$\DeclareMathOperator{\rk}{rk}$ $\DeclareMathOperator{\tr}{tr}$
I would be happy if someone could check this proof and tell me any mistakes I shall correct.
Let $V$ be a finite-dimensional vector-space with $\dim(V)>0$. Given an Endomorphism $g: V \to V$ we first want to show, that the determinant of the $n \times n$ transformation matrix $A$ regarding two different bases $v$ and $\tilde{v}$ of $V$ depends on the choice of the bases of $V$.
Let us assume that $\det(A)=\det(g)$ regardless of the choice of the bases of $V$ and let us fix $\det(A)=:r \neq \{0,1\}$.
Since $\det(A)\neq 0 \Rightarrow \rk(A)=n$ we know that we can find bases $w$ and $\tilde{w}$ of $V$ as well as invertible matrices $P$ and $Q$ such that the $(n \times n)$ transformation matrix $A'$ regarding $w$ and $\tilde{w}$ is of the form $P^{-1}AQ=I_n=:A'$
Clearly, $\det(A')=\det(I_n)=1 \neq r = \det(A)$ which is a contradiction to the assumption that $\det(A)=\det(g)$ regardless of the choice of the bases of V.
So $\det(A)$ depends on the choice of the bases of $V$, what was to be shown.

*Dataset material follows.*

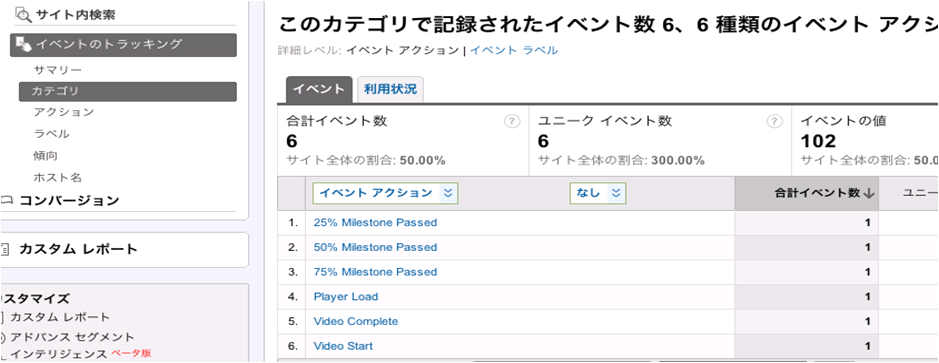
Task: Open アドバンス セグメント in customize panel
Action: 72,337
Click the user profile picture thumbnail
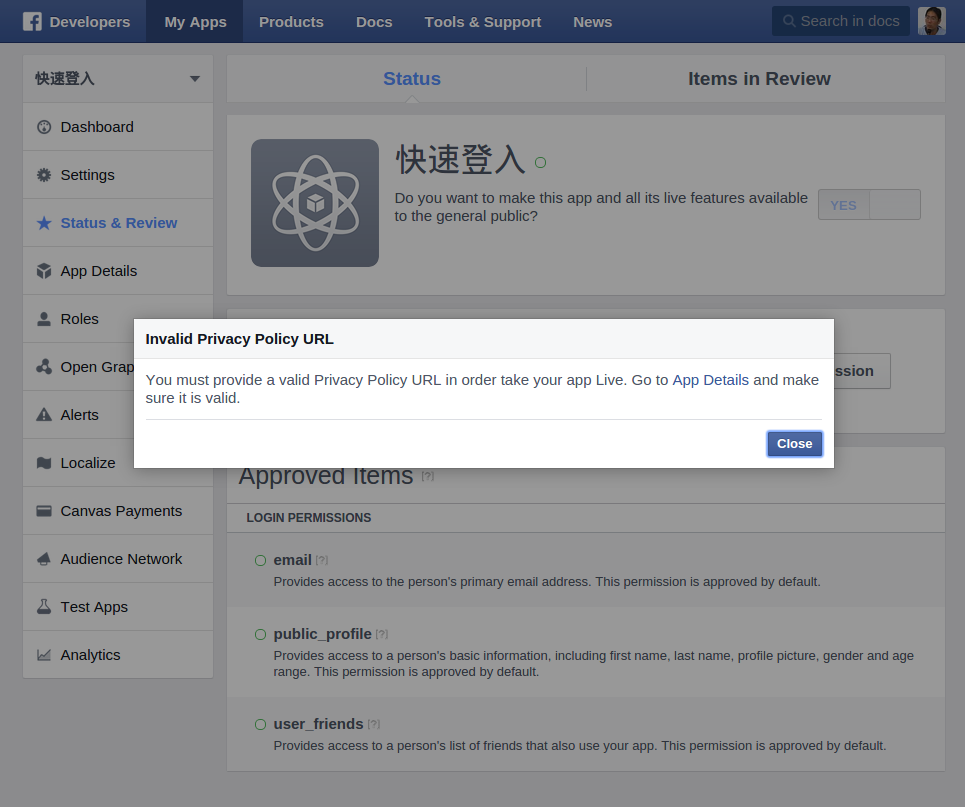 click(x=931, y=21)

Similarly let us assume, that $\tr(A)=\tr(g)$ regardless of the choice of the bases of $V$ and let us fix $\tr(A)=:t > n$. Again we can find bases $u$ and $\tilde{u}$ as well as invertible matrices R and S such that the $(n \times n)$ transformation matrix $\tilde{A}$ is of the form
$$R^{-1}AS= \begin{pmatrix} 1 & 0 & 0 & \cdots & \cdots & \cdots & 0\\ 0 & 1 & 0 & 0 & 0 & 0 & \vdots \\ \vdots & 0 & \ddots & 0 & 0 & 0 & \vdots \\ \vdots & 0 & \cdots & 1 & 0 & 0 & \vdots \\ \vdots & 0 & \cdots & \cdots & 0 & 0 & 0 \\ \vdots & 0 & \cdots & \cdots & \cdots & \ddots & 0\\ 0 & 0 & \cdots & \cdots & \cdots & 0 & 0\\ \end{pmatrix}$$
We observe that $r$ = $\rk(\tilde{A})=\tr(\tilde{A})$. So clearly $\tr(\tilde{A}) =r \leq n \neq \tr(A) > n$ which is a contradiction to the assumption that $\tr(A)=\tr(g)$ regardless of the choice of the bases of $V$.
So $\tr(A)$ depends on the choice of the bases of $V$.